Always test offline capability first: Use the verification questions to confirm the model cannot access current information.
Start with public information: Test the model with non-sensitive questions before using it for confidential matters.
Monitor resource usage: Watch for unusual network activity, high CPU usage, or unexpected behavior.

During Regular Use

Use airplane mode when needed: For highly sensitive conversations, temporarily disable your internet connection.
Use Docker isolation for maximum security: If you are handling very confidential information, consider the Docker approach.
Keep models updated but verify changes: When you update LM Studio or download new models, repeat your security verification tests.

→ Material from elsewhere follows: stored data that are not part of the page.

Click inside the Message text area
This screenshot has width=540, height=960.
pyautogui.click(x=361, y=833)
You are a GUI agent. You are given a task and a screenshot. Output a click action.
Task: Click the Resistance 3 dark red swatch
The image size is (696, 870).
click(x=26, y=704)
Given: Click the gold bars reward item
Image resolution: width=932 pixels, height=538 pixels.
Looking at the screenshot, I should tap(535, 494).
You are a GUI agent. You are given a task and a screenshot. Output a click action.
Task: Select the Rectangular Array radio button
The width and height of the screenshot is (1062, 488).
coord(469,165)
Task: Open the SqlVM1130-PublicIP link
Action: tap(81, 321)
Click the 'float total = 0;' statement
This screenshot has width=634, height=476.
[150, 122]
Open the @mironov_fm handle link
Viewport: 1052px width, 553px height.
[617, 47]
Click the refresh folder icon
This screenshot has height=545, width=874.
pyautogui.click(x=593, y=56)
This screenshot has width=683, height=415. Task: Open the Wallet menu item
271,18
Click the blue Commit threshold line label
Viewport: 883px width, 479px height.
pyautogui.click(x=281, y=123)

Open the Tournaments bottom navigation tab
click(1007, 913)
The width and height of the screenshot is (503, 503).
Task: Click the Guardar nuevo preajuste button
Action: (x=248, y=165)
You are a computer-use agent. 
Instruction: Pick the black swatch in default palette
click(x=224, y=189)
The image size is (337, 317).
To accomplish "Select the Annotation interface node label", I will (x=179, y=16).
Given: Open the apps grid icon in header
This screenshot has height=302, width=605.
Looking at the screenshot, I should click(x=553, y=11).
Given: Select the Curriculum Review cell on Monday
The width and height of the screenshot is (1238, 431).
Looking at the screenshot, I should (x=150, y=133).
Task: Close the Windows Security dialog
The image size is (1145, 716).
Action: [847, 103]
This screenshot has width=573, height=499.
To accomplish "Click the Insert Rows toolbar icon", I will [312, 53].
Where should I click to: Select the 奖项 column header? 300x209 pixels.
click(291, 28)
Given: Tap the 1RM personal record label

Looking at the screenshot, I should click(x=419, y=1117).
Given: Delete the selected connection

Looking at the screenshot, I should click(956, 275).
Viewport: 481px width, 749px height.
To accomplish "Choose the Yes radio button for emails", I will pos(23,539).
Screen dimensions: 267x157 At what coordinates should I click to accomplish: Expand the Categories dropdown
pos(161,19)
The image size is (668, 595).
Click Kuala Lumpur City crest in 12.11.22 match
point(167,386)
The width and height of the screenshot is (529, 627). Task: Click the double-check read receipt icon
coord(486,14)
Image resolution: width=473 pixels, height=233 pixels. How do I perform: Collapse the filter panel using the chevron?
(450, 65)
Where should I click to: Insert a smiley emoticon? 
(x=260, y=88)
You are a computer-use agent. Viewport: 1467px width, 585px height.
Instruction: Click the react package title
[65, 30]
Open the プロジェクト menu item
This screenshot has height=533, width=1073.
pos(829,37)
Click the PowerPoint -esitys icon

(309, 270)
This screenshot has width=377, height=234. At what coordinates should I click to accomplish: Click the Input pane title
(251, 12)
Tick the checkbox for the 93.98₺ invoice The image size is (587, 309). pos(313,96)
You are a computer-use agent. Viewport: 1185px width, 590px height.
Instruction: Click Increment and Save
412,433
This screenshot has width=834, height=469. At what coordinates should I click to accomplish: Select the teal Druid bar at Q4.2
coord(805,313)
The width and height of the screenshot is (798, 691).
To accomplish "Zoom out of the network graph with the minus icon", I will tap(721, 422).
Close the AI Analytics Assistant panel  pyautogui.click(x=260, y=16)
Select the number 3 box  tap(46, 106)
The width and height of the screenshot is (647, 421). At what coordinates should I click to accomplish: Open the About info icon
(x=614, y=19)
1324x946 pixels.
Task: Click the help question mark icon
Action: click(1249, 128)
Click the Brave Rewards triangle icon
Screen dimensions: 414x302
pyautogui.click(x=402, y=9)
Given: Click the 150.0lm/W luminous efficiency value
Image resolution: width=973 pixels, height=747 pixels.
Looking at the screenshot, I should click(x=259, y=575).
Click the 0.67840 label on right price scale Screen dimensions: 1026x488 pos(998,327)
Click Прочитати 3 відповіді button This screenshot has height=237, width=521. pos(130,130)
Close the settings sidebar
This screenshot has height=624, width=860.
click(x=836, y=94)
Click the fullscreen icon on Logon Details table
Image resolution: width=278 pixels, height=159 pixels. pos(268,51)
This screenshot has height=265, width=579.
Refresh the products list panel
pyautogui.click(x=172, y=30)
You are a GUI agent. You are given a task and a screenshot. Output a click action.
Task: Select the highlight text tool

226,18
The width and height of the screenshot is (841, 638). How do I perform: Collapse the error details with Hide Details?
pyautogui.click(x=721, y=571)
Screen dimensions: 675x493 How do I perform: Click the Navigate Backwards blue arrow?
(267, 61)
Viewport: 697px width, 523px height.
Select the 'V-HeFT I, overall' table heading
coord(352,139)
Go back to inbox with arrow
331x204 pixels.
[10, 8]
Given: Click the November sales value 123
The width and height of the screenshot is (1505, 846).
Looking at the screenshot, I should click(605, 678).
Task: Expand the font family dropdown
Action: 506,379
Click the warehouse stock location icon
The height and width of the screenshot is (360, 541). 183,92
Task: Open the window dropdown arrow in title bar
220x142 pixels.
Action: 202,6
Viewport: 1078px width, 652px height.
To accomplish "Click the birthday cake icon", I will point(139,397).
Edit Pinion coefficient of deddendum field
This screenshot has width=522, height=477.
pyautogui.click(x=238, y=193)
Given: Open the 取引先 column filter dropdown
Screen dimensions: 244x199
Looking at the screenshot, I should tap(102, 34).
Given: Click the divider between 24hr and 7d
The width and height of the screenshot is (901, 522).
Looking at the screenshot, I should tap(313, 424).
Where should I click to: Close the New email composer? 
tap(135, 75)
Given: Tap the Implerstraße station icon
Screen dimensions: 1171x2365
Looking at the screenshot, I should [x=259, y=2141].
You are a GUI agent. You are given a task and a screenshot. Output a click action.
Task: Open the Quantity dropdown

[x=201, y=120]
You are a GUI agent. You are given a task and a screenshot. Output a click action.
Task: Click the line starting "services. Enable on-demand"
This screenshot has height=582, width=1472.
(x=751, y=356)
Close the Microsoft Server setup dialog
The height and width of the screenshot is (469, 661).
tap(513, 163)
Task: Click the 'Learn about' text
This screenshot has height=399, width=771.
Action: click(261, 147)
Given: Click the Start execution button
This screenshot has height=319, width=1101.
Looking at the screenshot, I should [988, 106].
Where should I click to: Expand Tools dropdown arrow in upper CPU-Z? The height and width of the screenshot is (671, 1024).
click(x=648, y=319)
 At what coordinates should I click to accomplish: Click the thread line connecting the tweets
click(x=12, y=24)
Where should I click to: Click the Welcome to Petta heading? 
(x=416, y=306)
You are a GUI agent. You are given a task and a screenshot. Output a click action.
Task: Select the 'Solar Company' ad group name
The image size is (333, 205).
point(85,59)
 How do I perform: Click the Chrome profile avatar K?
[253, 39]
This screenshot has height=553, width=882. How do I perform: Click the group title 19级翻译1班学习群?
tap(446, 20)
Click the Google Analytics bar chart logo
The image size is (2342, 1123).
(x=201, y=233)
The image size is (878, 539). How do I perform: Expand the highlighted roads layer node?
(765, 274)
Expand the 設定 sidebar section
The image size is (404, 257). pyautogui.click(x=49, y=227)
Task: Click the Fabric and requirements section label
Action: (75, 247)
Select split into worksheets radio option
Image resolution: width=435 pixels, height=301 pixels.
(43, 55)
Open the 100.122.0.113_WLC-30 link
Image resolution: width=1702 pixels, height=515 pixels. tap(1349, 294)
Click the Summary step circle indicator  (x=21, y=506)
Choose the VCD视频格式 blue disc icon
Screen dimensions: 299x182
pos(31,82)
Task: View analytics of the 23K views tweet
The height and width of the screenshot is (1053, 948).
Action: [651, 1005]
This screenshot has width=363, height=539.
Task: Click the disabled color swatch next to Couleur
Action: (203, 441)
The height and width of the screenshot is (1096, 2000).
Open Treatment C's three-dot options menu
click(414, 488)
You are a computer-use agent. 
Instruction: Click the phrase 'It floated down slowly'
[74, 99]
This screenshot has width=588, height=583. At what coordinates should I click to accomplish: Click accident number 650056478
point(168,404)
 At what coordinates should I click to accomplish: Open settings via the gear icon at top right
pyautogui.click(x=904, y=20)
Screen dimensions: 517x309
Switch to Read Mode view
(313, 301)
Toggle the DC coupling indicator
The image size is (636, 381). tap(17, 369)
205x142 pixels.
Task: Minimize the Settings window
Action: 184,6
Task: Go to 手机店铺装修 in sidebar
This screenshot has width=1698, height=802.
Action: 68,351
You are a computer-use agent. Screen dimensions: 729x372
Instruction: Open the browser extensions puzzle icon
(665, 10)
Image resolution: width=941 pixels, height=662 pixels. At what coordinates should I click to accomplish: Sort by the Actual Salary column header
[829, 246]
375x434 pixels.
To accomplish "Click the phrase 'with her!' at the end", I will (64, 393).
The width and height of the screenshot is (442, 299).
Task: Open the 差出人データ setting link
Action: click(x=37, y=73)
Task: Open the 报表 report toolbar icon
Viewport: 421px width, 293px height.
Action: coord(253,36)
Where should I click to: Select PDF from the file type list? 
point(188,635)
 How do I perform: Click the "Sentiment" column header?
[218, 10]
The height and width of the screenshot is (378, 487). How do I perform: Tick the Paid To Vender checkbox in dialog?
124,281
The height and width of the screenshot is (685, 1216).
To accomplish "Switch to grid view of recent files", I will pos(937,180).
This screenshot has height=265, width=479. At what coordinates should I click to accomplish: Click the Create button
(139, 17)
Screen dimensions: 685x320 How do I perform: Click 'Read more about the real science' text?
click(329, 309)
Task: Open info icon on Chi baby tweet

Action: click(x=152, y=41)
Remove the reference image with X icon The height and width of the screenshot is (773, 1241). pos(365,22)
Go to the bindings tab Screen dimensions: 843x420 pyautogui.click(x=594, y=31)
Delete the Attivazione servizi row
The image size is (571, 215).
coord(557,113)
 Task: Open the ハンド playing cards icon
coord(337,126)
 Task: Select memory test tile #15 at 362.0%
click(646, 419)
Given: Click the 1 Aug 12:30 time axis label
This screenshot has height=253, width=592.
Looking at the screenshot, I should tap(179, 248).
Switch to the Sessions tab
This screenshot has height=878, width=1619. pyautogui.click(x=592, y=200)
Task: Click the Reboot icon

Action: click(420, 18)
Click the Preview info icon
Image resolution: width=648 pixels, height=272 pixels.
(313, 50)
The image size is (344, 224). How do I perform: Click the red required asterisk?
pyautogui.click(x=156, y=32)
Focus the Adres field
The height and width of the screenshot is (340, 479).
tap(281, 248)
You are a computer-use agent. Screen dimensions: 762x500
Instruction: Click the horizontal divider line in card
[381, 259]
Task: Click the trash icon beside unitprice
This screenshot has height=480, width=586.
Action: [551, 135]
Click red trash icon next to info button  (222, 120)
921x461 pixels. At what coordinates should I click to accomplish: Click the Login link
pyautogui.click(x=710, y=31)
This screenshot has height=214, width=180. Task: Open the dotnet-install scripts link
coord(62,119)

For Business or Professional Use

Document your security measures: Keep records of what verification steps you have taken.
Train team members: Make sure anyone using the system understands the security requirements.
Regular security audits: Periodically re-test your setup to ensure it still meets your security standards.
Have a backup plan: Know what you will do if your local setup fails and you need alternatives.

Conclusion

LM Studio provides an excellent way to run powerful AI models on your own computer while maintaining privacy and control. However, the privacy benefits are only real if you properly configure and verify your setup.

Key takeaways:

Local AI models can provide ChatGPT-like capabilities without sending data to external companies
Always verify that your "local" setup is truly offline before using it with sensitive information
Choose the right model size for your hardware - the 1.5B model works on almost any computer, while 7B models provide much better performance for those with adequate hardware
Different models offer different capabilities - choose based on your hardware and needs
Security requires ongoing vigilance, not just initial setup

Remember: The goal is not just to run AI models locally, but to do so in a way that actually protects your privacy and gives you the control you are seeking. Do not assume that "local" automatically means "private" - test and confirm that your setup meets your specific security requirements.

By following this guide and understanding both the capabilities and limitations of local AI models, you can make informed decisions about how to incorporate this powerful technology into your work while maintaining the privacy and security standards that matter to you.